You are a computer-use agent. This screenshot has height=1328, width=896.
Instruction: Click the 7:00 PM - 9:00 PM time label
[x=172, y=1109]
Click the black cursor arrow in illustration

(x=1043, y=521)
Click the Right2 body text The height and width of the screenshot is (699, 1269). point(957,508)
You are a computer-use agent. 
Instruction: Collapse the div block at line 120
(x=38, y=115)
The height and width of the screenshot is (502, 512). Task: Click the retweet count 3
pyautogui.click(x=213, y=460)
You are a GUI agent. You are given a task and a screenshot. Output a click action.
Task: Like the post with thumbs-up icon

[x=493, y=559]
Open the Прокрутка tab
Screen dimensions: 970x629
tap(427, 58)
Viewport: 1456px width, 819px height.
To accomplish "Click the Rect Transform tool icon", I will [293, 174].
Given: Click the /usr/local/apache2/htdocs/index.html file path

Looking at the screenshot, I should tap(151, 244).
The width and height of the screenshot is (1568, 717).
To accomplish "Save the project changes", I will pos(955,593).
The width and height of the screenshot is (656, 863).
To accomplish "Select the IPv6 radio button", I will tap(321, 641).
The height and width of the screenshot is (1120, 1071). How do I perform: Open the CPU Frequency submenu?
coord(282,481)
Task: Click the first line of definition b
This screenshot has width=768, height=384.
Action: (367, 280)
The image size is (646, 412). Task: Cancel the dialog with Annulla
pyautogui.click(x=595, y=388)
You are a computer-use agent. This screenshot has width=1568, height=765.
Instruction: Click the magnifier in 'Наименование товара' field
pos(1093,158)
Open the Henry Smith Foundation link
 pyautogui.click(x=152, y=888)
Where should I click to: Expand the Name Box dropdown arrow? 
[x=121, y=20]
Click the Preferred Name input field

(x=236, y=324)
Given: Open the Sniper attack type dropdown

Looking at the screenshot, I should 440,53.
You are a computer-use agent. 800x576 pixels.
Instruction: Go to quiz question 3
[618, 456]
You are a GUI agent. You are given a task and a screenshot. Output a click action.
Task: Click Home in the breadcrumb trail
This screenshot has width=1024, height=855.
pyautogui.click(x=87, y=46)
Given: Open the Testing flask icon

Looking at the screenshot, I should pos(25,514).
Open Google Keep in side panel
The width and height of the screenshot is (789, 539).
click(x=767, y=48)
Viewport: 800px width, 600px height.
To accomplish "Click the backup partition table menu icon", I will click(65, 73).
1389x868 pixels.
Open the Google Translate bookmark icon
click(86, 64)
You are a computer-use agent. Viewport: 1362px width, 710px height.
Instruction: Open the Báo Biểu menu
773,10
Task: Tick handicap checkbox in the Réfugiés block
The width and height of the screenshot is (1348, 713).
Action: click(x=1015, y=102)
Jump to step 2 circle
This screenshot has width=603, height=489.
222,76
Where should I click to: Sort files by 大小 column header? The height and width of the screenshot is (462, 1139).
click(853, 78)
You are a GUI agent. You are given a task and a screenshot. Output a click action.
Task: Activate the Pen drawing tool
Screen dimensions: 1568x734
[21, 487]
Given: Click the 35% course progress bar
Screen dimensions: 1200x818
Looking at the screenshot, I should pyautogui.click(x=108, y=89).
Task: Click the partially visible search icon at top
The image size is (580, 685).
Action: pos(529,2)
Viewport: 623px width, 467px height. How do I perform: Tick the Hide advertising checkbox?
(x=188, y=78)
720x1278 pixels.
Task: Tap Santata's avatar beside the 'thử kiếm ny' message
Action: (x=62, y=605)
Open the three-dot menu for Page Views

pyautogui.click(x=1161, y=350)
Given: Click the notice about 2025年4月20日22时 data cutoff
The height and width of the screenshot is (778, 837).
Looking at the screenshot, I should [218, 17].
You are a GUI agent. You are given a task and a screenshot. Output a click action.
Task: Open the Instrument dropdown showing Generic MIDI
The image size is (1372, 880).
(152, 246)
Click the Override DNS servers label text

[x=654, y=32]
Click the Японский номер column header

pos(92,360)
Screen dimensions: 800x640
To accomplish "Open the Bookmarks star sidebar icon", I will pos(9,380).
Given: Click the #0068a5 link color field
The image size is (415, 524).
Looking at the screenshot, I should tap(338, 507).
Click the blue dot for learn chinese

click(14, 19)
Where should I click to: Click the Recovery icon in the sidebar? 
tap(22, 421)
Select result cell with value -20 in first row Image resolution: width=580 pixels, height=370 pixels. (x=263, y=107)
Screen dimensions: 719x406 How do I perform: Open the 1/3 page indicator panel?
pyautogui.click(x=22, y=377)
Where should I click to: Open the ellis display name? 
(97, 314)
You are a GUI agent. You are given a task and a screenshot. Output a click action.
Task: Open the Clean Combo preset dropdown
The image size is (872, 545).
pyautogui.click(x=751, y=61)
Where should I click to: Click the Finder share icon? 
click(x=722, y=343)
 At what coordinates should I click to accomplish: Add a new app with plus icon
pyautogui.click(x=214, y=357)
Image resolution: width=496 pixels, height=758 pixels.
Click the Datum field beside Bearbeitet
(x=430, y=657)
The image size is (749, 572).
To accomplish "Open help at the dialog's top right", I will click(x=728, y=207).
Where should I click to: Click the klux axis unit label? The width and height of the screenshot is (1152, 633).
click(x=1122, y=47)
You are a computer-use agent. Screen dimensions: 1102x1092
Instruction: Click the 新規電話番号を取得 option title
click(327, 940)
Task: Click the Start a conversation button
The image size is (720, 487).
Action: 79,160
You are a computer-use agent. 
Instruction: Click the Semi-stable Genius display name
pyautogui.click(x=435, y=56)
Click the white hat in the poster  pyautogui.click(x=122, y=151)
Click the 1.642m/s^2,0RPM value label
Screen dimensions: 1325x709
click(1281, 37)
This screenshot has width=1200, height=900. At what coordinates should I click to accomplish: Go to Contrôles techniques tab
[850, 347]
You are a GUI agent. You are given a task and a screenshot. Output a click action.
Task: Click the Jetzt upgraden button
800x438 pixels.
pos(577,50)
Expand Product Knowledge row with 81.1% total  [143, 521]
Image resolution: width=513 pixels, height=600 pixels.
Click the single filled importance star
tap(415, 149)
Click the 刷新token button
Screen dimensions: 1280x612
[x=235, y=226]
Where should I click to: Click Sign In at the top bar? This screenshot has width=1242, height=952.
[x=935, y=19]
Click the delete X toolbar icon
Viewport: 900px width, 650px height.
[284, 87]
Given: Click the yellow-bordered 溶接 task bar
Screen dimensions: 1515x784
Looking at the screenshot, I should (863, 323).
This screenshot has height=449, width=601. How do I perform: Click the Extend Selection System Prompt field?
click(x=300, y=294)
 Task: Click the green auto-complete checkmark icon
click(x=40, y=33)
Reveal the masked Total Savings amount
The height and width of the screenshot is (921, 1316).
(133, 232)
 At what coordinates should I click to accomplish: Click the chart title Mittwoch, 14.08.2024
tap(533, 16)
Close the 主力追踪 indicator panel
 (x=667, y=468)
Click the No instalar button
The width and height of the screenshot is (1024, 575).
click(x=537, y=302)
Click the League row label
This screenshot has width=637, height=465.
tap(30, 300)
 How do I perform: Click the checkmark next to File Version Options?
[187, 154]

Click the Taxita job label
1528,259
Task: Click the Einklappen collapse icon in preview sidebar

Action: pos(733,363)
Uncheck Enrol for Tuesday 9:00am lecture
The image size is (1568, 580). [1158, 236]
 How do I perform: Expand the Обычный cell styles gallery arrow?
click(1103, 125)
::::
Faithfully copy every entry, leaving nothing out.

_Result of this task_
You are a computer-use agent. This screenshot has height=1328, width=896.
Instruction: Click the 7:00 PM - 9:00 PM time label
[x=172, y=1109]
Click the black cursor arrow in illustration

(x=1043, y=521)
Click the Right2 body text The height and width of the screenshot is (699, 1269). point(957,508)
You are a computer-use agent. 
Instruction: Collapse the div block at line 120
(x=38, y=115)
The height and width of the screenshot is (502, 512). Task: Click the retweet count 3
pyautogui.click(x=213, y=460)
You are a GUI agent. You are given a task and a screenshot. Output a click action.
Task: Like the post with thumbs-up icon

[x=493, y=559]
Open the Прокрутка tab
Screen dimensions: 970x629
tap(427, 58)
Viewport: 1456px width, 819px height.
To accomplish "Click the Rect Transform tool icon", I will [293, 174].
Given: Click the /usr/local/apache2/htdocs/index.html file path

Looking at the screenshot, I should tap(151, 244).
The width and height of the screenshot is (1568, 717).
To accomplish "Save the project changes", I will pos(955,593).
The width and height of the screenshot is (656, 863).
To accomplish "Select the IPv6 radio button", I will tap(321, 641).
The height and width of the screenshot is (1120, 1071). How do I perform: Open the CPU Frequency submenu?
coord(282,481)
Task: Click the first line of definition b
This screenshot has width=768, height=384.
Action: (367, 280)
The image size is (646, 412). Task: Cancel the dialog with Annulla
pyautogui.click(x=595, y=388)
You are a computer-use agent. This screenshot has width=1568, height=765.
Instruction: Click the magnifier in 'Наименование товара' field
pos(1093,158)
Open the Henry Smith Foundation link
 pyautogui.click(x=152, y=888)
Where should I click to: Expand the Name Box dropdown arrow? 
[x=121, y=20]
Click the Preferred Name input field

(x=236, y=324)
Given: Open the Sniper attack type dropdown

Looking at the screenshot, I should 440,53.
You are a computer-use agent. 800x576 pixels.
Instruction: Go to quiz question 3
[618, 456]
You are a GUI agent. You are given a task and a screenshot. Output a click action.
Task: Click Home in the breadcrumb trail
This screenshot has width=1024, height=855.
pyautogui.click(x=87, y=46)
Given: Open the Testing flask icon

Looking at the screenshot, I should pos(25,514).
Open Google Keep in side panel
The width and height of the screenshot is (789, 539).
click(x=767, y=48)
Viewport: 800px width, 600px height.
To accomplish "Click the backup partition table menu icon", I will click(65, 73).
1389x868 pixels.
Open the Google Translate bookmark icon
click(86, 64)
You are a computer-use agent. Viewport: 1362px width, 710px height.
Instruction: Open the Báo Biểu menu
773,10
Task: Tick handicap checkbox in the Réfugiés block
The width and height of the screenshot is (1348, 713).
Action: click(x=1015, y=102)
Jump to step 2 circle
This screenshot has width=603, height=489.
222,76
Where should I click to: Sort files by 大小 column header? The height and width of the screenshot is (462, 1139).
click(853, 78)
You are a GUI agent. You are given a task and a screenshot. Output a click action.
Task: Activate the Pen drawing tool
Screen dimensions: 1568x734
[21, 487]
Given: Click the 35% course progress bar
Screen dimensions: 1200x818
Looking at the screenshot, I should pyautogui.click(x=108, y=89).
Task: Click the partially visible search icon at top
The image size is (580, 685).
Action: pos(529,2)
Viewport: 623px width, 467px height. How do I perform: Tick the Hide advertising checkbox?
(x=188, y=78)
720x1278 pixels.
Task: Tap Santata's avatar beside the 'thử kiếm ny' message
Action: (x=62, y=605)
Open the three-dot menu for Page Views

pyautogui.click(x=1161, y=350)
Given: Click the notice about 2025年4月20日22时 data cutoff
The height and width of the screenshot is (778, 837).
Looking at the screenshot, I should [218, 17].
You are a GUI agent. You are given a task and a screenshot. Output a click action.
Task: Open the Instrument dropdown showing Generic MIDI
The image size is (1372, 880).
(152, 246)
Click the Override DNS servers label text

[x=654, y=32]
Click the Японский номер column header

pos(92,360)
Screen dimensions: 800x640
To accomplish "Open the Bookmarks star sidebar icon", I will pos(9,380).
Given: Click the #0068a5 link color field
The image size is (415, 524).
Looking at the screenshot, I should tap(338, 507).
Click the blue dot for learn chinese

click(14, 19)
Where should I click to: Click the Recovery icon in the sidebar? 
tap(22, 421)
Select result cell with value -20 in first row Image resolution: width=580 pixels, height=370 pixels. (x=263, y=107)
Screen dimensions: 719x406 How do I perform: Open the 1/3 page indicator panel?
pyautogui.click(x=22, y=377)
Where should I click to: Open the ellis display name? 
(97, 314)
You are a GUI agent. You are given a task and a screenshot. Output a click action.
Task: Open the Clean Combo preset dropdown
The image size is (872, 545).
pyautogui.click(x=751, y=61)
Where should I click to: Click the Finder share icon? 
click(x=722, y=343)
 At what coordinates should I click to accomplish: Add a new app with plus icon
pyautogui.click(x=214, y=357)
Image resolution: width=496 pixels, height=758 pixels.
Click the Datum field beside Bearbeitet
(x=430, y=657)
The image size is (749, 572).
To accomplish "Open help at the dialog's top right", I will click(x=728, y=207).
Where should I click to: Click the klux axis unit label? The width and height of the screenshot is (1152, 633).
click(x=1122, y=47)
You are a computer-use agent. Screen dimensions: 1102x1092
Instruction: Click the 新規電話番号を取得 option title
click(327, 940)
Task: Click the Start a conversation button
The image size is (720, 487).
Action: 79,160
You are a computer-use agent. 
Instruction: Click the Semi-stable Genius display name
pyautogui.click(x=435, y=56)
Click the white hat in the poster  pyautogui.click(x=122, y=151)
Click the 1.642m/s^2,0RPM value label
Screen dimensions: 1325x709
click(1281, 37)
This screenshot has width=1200, height=900. At what coordinates should I click to accomplish: Go to Contrôles techniques tab
[850, 347]
You are a GUI agent. You are given a task and a screenshot. Output a click action.
Task: Click the Jetzt upgraden button
800x438 pixels.
pos(577,50)
Expand Product Knowledge row with 81.1% total  [143, 521]
Image resolution: width=513 pixels, height=600 pixels.
Click the single filled importance star
tap(415, 149)
Click the 刷新token button
Screen dimensions: 1280x612
[x=235, y=226]
Where should I click to: Click Sign In at the top bar? This screenshot has width=1242, height=952.
[x=935, y=19]
Click the delete X toolbar icon
Viewport: 900px width, 650px height.
[284, 87]
Given: Click the yellow-bordered 溶接 task bar
Screen dimensions: 1515x784
Looking at the screenshot, I should (863, 323).
This screenshot has height=449, width=601. How do I perform: Click the Extend Selection System Prompt field?
click(x=300, y=294)
 Task: Click the green auto-complete checkmark icon
click(x=40, y=33)
Reveal the masked Total Savings amount
The height and width of the screenshot is (921, 1316).
(133, 232)
 At what coordinates should I click to accomplish: Click the chart title Mittwoch, 14.08.2024
tap(533, 16)
Close the 主力追踪 indicator panel
 (x=667, y=468)
Click the No instalar button
The width and height of the screenshot is (1024, 575).
click(x=537, y=302)
Click the League row label
This screenshot has width=637, height=465.
tap(30, 300)
 How do I perform: Click the checkmark next to File Version Options?
[187, 154]

Click the Taxita job label
1528,259
Task: Click the Einklappen collapse icon in preview sidebar

Action: pos(733,363)
Uncheck Enrol for Tuesday 9:00am lecture
The image size is (1568, 580). [1158, 236]
 How do I perform: Expand the Обычный cell styles gallery arrow?
click(1103, 125)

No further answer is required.